*SUPPLIED INFORMATION*.
★ ★ ★ ★
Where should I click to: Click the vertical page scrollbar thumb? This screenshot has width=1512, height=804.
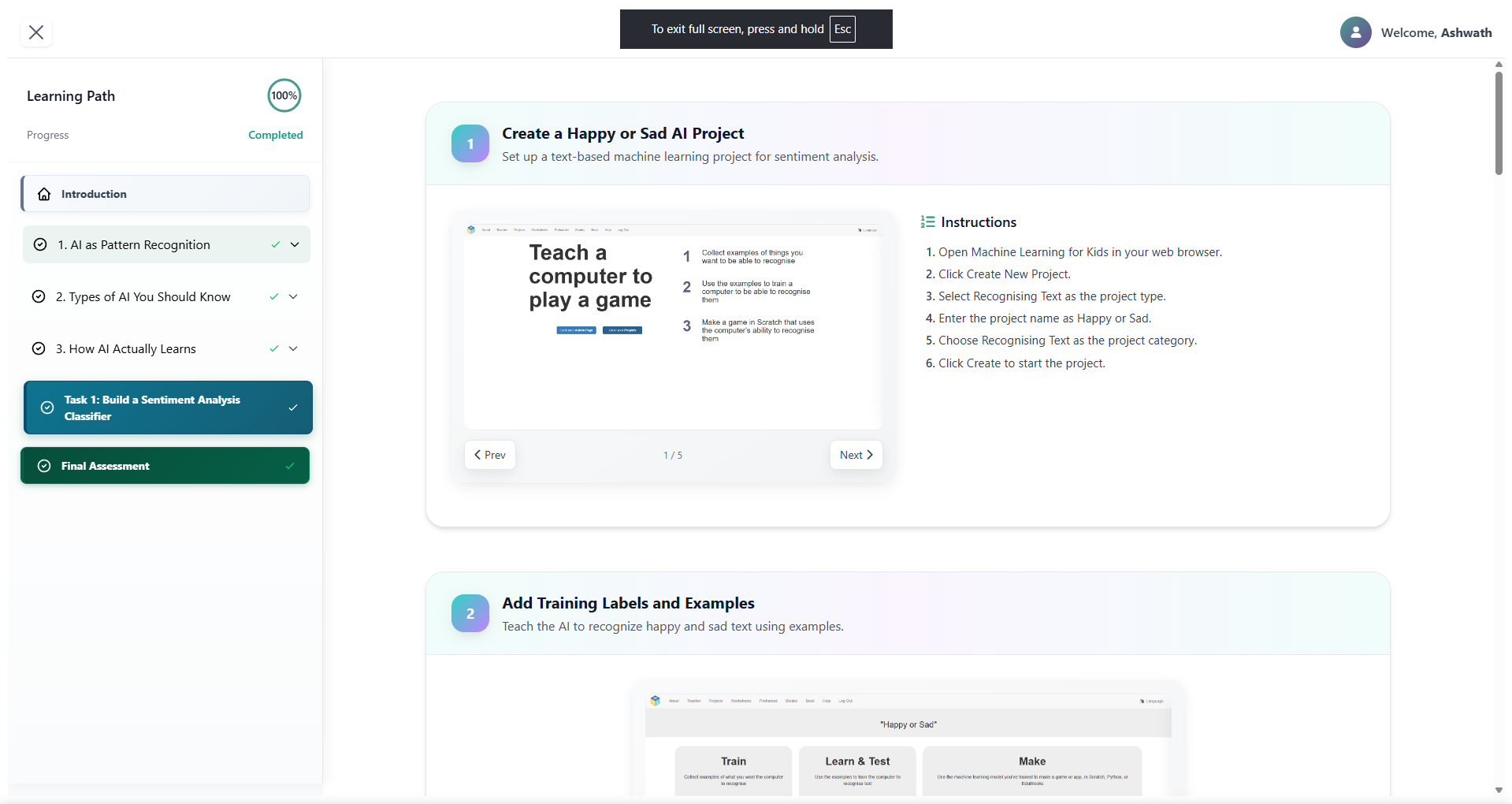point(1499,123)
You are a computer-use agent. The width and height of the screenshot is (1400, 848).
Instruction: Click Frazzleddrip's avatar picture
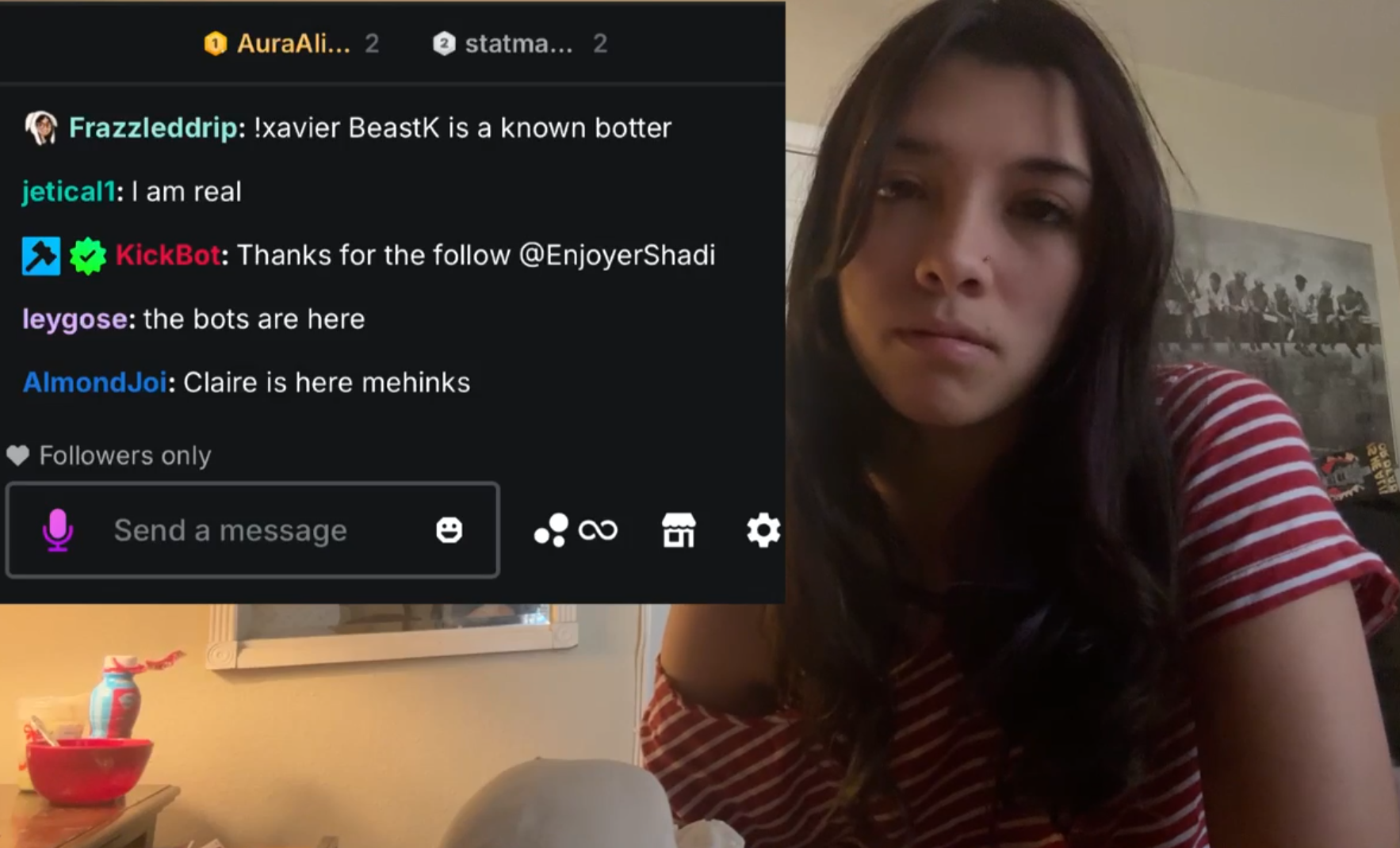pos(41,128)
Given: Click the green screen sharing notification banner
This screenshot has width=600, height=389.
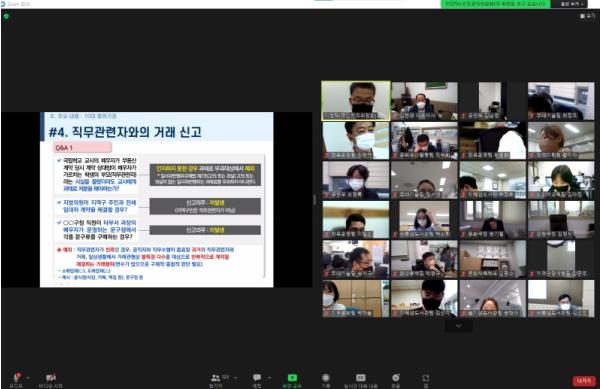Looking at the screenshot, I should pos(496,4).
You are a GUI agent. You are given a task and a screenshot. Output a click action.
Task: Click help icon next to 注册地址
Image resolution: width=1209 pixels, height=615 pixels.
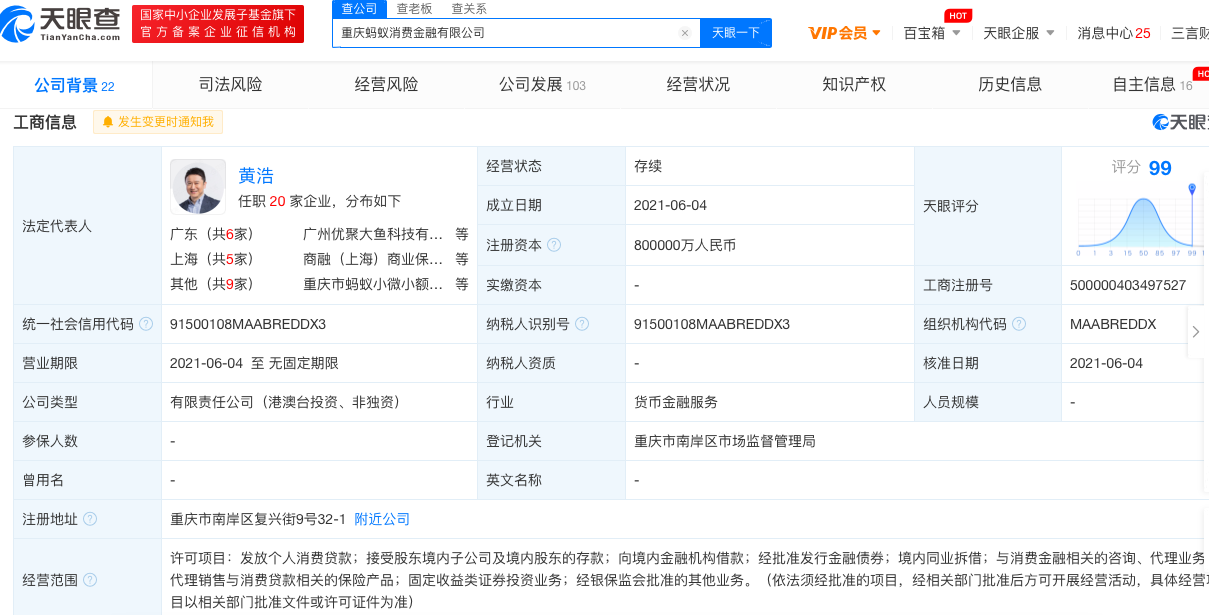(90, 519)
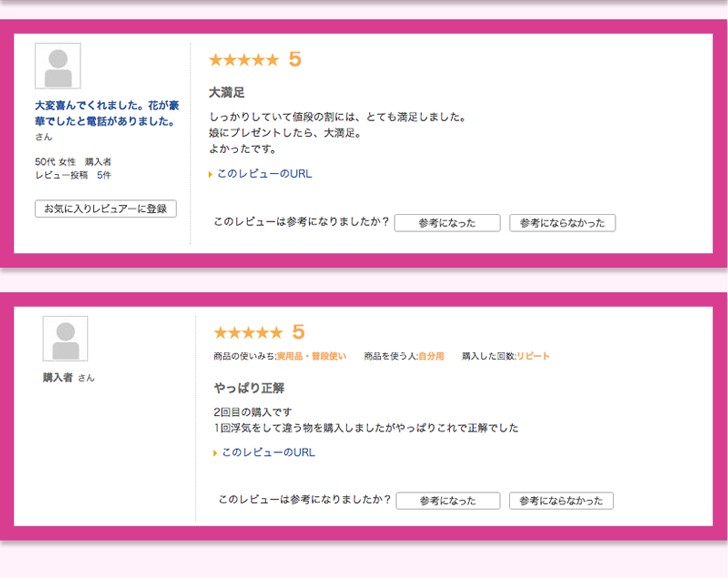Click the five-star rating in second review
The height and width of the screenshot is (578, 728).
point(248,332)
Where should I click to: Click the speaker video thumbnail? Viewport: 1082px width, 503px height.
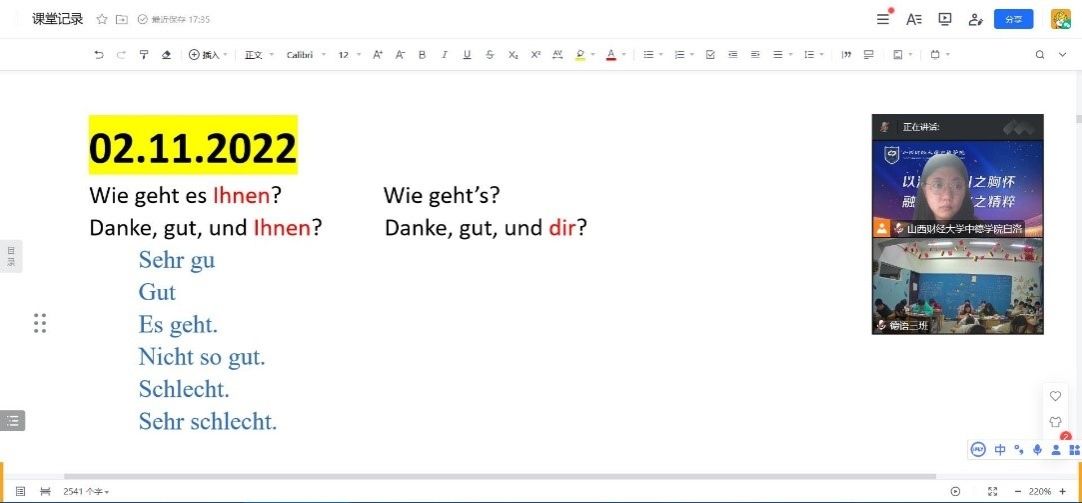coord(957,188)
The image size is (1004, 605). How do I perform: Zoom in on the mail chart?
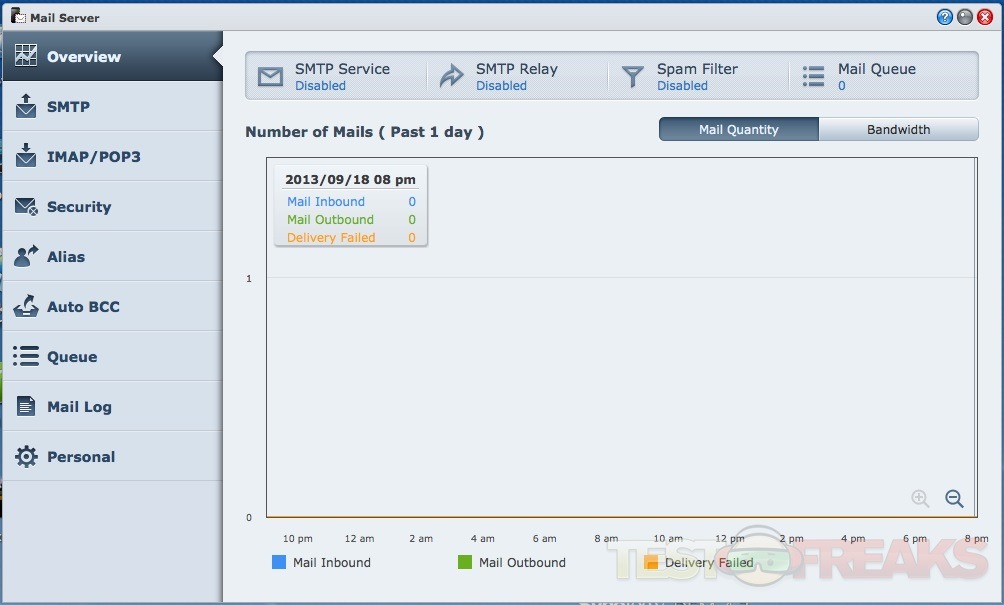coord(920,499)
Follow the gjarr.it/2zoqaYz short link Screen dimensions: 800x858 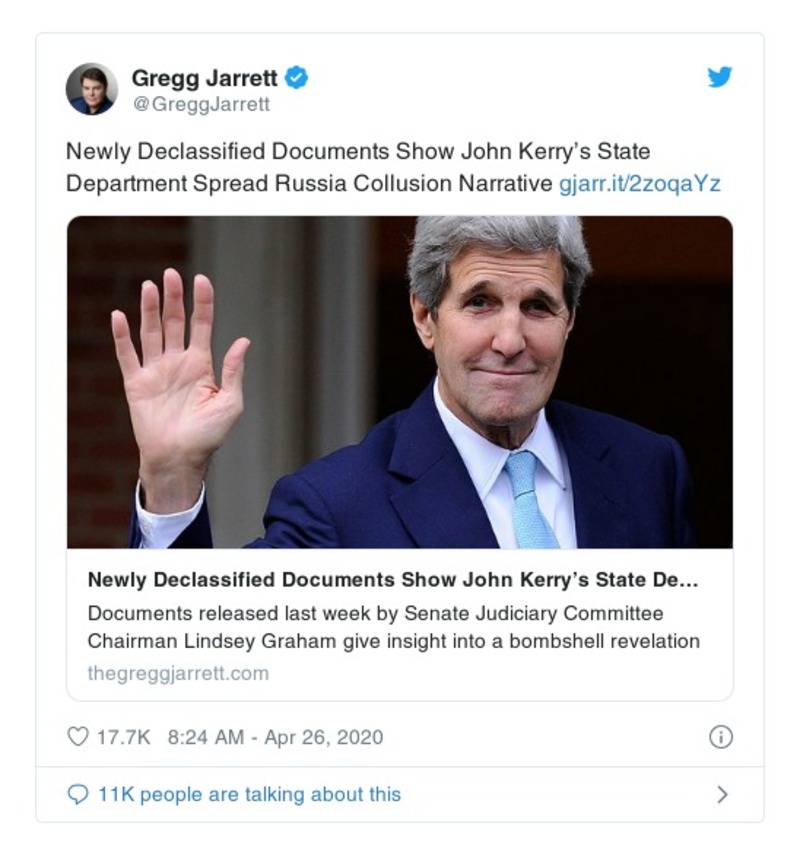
★ ★ ★ ★
*THE TASK*.
Return every line of the listing above that contains "agent".

*ANSWER TO THIS TASK*.
You are a computer-use agent. The width and height of the screenshot is (1400, 848).
You are a GUI agent. You are given a task and a screenshot. Output a click action.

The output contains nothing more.